Her gün de başka bir nedene kendini inandırmış, istemsiz bir şekilde adamı hep haklı çıkarmaya çalışmışsa da kendinde hiç kusur bulamamıştı. Genç adamı asla zorlamamış, tepki gösteren ailesine karşı çıkmış ve onu mutlu etmek adına her şeyini ortaya sermişti.

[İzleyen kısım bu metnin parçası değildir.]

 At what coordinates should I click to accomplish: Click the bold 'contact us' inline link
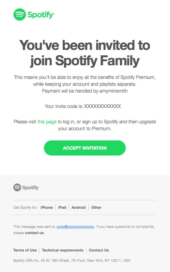34,233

O anlarda aklında yer alan tek düşünce ise üç yılını ona zehir etmeyi başarmıştı. 'Adam sadece özgürlüğüne düşkündü, bir evin sorumluluğu ona çok ağırdı. En kolayı seçip arkasına bakmadan gitmeyi tercih etmişti"
"Beni kendine bağlayıp delice inandırdıktan sonra terk etmek zorunda mıydın?"

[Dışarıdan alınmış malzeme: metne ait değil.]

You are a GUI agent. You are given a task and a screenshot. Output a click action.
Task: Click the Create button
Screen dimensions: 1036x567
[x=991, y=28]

Genç adamın iki gözünden de yanağına hızla yaş süzüldü, genç kızın hissettiği tüm acının sebebi oydu, kafasını yavaşça iki yana salladı. Zorunda değildi, belki çok zor olacaktı ama yanyana iken üstesinden gelebilecekti. Bu kız öylesine güçlüydü ki, onu hiçbir zorluk yıldırmayacak, her şeyin çok daha güzel olmasını sağlayacaktı.
"Değil..dim" diyebildi Savaş zorlukla yutkunup. O gece onu zorlayan, genç kızı geride bırakması için baskı yapan hiçbir neden yoktu. Her şey çok zor da olsa tamamen kendi isteği ve iradesiylendi.
Kalbinin hızla çarpmaya başladığını hissetti Eva, duymak istediği bu değildi. Benliğinin en derinlerinde her daim, kalbindeki acıyı ve ihanet edilmişliği giderecek haklı bir neden duymayı beklemişti. İnandığının aksine, daha geçerli ve kalbinin soğumasını sağlayacak bir neden.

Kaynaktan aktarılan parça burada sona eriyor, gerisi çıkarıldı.